By Ney Villasenor
While there is a huge push to bridge the gap between the banked and the unbanked in the Philippines, a huge number of the Philippine population still remain bereft of benefits of financial tools, as barriers, such as proximity to commercial banks, trust in lenders and even economic perception still linger.
We are a long way from reaching a more financially inclusive Philippines, but while the traditional way may seem far too lengthy, we believe that there is a shortcut to this goal, so to speak. We just have to look at the most often used device in the world—the mobile phone.
Over the past decade, the Bangko Sentral ng Pilipinas (BSP) has strengthened its initiatives in promoting financial inclusion. It has launched several programs aimed at cutting the processes and eliminating the barriers to gaining access to financial tools and services.
According to the World Bank, a financially inclusive society is where people and businesses have access to useful and affordable financial products and services that meet their needs. This means that financial tools, such as payments, savings, credit and insurance are readily available to them, all while ensuring that the use of these services are sustainable for the end-users.
In a financially inclusive society, a fisherman in the province of Sulu should be able to tap into credit in order to help him scale his operations faster by buying a new boat. Likewise, an expecting mother in Cagayan should also be able to have savings in order to finance her delivery and be able to provide for her future child.
By promoting financial inclusion, a fresh graduate with a business idea should be able to secure funding for his future enterprise. This is the very picture that the Central Bank wants to paint, and we are encouraged by the developments that the BSP had initiated in the financial regulatory space.
So far, we have seen a multiagency approach in tackling critical pain points in addressing the gap between the banked and unbanked. Different agencies, such as the Department of Education, the Civil Service Commission, and the Central Bank had been working hand in hand to develop new means of increasing financial literacy.
Likewise, the future national ID system will provide a much needed boost to bring financial services to the masses. It has been one of the key hurdles of individuals in participating in the financial landscape since day one. By providing free national ID to citizens, the government is removing a hurdle for people to gain access to a bank account.
Another development is the huge push for the stronger implementation of the National Retail Payments System, which aims to migrate 20 percent of total transactions to noncash means, especially digital payments.
Today, we have a very strict but open regulatory environment that fully supports the vision of having a more financially inclusive Philippines through programs, such as regulatory sandboxes, promotion of e-money, democratized personal credit products and rules on more efficient customer verification
processes.
With the emergence of mobile money technology, we are on the right track to reaching the industry’s goal of increasing the banked to at least 70 percent in 2023, a target that no less than BSP Governor Benjamin Diokno announced. This may sound like an ambitious and tall order given that only 3 out of 10 Filipino adults have bank accounts, but we believe that it is doable.
Financial technology (fintech) is a means to bringing the much-needed financial tools closer to the palms of Filipinos. By leveraging innovation and advances in data science, fintech offers Filipinos a wide range of financial products that affords them the ability to participate in the financial landscape.

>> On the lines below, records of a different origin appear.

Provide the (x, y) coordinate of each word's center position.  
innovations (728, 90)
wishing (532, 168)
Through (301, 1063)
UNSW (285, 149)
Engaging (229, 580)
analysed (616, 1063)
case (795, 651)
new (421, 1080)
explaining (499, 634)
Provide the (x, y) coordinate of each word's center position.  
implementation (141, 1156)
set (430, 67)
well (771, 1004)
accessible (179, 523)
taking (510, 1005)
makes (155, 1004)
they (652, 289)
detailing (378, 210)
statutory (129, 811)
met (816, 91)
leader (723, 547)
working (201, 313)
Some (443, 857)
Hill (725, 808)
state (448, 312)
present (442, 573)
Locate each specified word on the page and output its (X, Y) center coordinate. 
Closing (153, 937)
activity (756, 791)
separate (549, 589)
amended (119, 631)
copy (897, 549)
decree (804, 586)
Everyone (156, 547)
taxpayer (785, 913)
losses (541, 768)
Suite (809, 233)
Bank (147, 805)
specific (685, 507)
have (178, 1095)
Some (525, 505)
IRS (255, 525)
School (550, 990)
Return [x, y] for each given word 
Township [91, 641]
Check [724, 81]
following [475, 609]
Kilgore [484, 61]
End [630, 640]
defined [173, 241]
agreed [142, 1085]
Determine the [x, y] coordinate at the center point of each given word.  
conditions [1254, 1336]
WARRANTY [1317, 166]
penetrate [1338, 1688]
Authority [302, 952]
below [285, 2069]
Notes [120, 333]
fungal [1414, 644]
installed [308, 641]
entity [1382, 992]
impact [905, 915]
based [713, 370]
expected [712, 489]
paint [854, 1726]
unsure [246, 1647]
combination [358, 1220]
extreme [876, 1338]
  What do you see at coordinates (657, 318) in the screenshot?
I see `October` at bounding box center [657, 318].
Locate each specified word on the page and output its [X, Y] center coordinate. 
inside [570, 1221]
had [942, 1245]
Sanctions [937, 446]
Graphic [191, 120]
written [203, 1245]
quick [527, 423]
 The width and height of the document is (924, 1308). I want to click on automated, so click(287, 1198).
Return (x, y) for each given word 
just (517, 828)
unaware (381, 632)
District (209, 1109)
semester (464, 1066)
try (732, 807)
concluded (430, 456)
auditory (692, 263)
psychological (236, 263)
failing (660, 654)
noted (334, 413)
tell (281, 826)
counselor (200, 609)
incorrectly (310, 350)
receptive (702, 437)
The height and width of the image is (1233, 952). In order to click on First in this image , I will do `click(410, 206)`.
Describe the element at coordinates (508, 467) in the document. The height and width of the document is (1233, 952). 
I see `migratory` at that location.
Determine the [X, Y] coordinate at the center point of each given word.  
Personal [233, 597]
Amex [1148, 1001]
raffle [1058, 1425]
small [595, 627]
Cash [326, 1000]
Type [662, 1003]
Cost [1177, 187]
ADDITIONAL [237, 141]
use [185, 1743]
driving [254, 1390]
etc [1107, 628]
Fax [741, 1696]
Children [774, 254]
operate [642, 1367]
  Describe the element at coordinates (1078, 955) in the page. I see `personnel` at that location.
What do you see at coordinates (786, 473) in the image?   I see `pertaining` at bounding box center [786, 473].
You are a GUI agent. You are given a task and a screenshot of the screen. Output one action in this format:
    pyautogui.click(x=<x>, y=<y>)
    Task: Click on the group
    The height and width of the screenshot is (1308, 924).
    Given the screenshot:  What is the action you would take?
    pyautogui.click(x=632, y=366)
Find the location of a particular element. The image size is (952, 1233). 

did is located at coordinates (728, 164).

There are a number of e-money issuers in the Philippines that offer varied financial services, such as savings, credit and insurance. Through their mobile phones and apps, Filipinos can now access, enjoy and capitalize on opportunities that were previously far from their reach.
Our shared goal in the fintech space is to cater to the spectrum of needs of all sectors of society—especially the unbanked and the underbanked. Through fintech we are able to help people manage their finances better while reducing vulnerabilities to financial distress, debt, and poverty.
Financial inclusion is not exclusively beneficial to the unbanked. According to a report from Ernst & Young Ltd., promoting inclusivity in finance helps drive economic expansion, as more and more people participate in commerce and trade. Growth potentials, the report concluded, could reach as high as 30 percent such as in Kenya.
The Asian Development Bank also found that increasing access to financial instruments helps curb inequality, as it helps empower the poor to invest in their future.
Championing financial inclusion through technology, which makes access to savings, credit, and insurance a lot easier, is the future. Leveraging on the ubiquity of mobile phones, we are now able to make it easier for everyone to participate in the financial landscape—from the poor to the rich.
We have a huge opportunity to bridge this gap through fintech, as almost everyone in the Philippines now own a handset or two. Through fintech platforms, such as GCash, we are able to help the government achieve its goal of creating a more inclusive society.
By simplifying the processes and providing solutions that are tailored to the demands of time, we are helping shape the Philippines to become a more financially inclusive country, one where the fisherman, the mother, and the fresh graduate with a huge plan ahead have the power to unlock their dreams through financial security.
The author is Vice President and Chief Corporate Affairs Officer of GCash.